▸ Document excerpt
* * * * * * * * *
Kareeem’s skyhook was virtually unstoppable, but never caught on
By DERON SNYDER (as published by theGrio)
The longer you live, the more you understand the mindset of preceding generations, the old-timers who complain that young’uns nowadays lack proper knowledge and respect for the past.
Kids laugh and sneer at grainy highlights from the 1950s, unconvinced that a Hall of Famer such as George Mikan could really play. But like their nut-hugging short-shorts, Mikan and his peers emblemize a period that’s incompatible with modern basketball.
The LeBron Age is in its latter stages and we’re a generation removed from the Jordanic Era. The current obsession with three-point baskets ties directly to Stephen Curry, hoops’ greatest descendant from a lineage of deadeye shooters. Virtually everyone now wants to pull up behind the arc, including 7-foot-4 Victor Wembanyama. Widely projected to be the consensus top draft pick and next great player, Wembanyama continues the evolution of fluid big men who can shoot from deep.
That’s not Kareem Abdul-Jabbar, though he has held the NBA scoring record for 38 years. Anyone who watched him knows why: He was unstoppable.
* * * * * * * * *
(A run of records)
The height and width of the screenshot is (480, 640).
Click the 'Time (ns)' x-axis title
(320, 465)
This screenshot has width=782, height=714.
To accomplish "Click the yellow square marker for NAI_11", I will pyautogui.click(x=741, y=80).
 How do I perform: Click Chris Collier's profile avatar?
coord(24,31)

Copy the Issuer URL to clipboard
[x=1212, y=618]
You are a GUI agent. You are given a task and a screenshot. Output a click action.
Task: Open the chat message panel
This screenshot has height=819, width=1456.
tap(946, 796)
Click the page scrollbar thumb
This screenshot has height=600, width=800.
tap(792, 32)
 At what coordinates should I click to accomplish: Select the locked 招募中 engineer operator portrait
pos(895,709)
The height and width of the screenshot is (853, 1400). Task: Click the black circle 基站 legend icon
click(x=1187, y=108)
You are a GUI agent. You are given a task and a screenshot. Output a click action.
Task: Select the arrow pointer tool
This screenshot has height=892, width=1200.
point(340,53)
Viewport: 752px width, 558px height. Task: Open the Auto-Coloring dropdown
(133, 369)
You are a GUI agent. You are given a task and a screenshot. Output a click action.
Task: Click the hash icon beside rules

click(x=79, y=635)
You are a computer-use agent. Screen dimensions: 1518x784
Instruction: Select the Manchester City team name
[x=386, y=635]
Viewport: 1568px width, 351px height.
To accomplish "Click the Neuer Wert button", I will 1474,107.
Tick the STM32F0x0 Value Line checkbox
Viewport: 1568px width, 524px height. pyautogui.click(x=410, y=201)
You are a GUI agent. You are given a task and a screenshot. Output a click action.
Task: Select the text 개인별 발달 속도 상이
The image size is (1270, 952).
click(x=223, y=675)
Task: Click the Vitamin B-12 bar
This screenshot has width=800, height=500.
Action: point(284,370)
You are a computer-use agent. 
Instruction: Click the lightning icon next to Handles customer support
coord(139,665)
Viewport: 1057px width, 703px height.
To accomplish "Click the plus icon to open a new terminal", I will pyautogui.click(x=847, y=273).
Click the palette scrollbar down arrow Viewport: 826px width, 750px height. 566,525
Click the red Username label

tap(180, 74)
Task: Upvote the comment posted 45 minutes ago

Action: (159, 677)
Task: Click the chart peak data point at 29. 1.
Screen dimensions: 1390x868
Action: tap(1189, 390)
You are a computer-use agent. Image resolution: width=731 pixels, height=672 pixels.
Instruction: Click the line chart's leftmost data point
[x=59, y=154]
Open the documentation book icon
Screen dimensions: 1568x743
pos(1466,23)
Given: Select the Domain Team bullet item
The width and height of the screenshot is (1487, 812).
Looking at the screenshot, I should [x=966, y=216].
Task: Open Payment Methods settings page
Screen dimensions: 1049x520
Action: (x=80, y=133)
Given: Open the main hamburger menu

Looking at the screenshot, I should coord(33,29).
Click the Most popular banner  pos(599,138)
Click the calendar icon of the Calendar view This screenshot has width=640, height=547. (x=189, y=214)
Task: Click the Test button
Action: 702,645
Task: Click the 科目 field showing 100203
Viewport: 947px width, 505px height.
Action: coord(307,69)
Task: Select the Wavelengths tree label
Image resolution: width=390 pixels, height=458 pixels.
* * * * * * * * *
▸ Tasks and exercises
1 – Answer these questions from the skyhook article.
(a) Which outlet originally published the piece?
(b) How tall is Victor Wembanyama?
(c) For how many years has Kareem Abdul-Jabbar held the NBA scoring record?
2 – Rewrite the skyhook article from "Kareeem’s skyhook was" to "with modern basketball.", swapping "old-timers" for "elders".

▸ Solutions in order
1 –
(a) theGrio
(b) 7-foot-4
(c) 38 years

2 –
Kareeem’s skyhook was virtually unstoppable, but never caught on
By DERON SNYDER (as published by theGrio)
The longer you live, the more you understand the mindset of preceding generations, the elders who complain that young’uns nowadays lack proper knowledge and respect for the past.
Kids laugh and sneer at grainy highlights from the 1950s, unconvinced that a Hall of Famer such as George Mikan could really play. But like their nut-hugging short-shorts, Mikan and his peers emblemize a period that’s incompatible with modern basketball.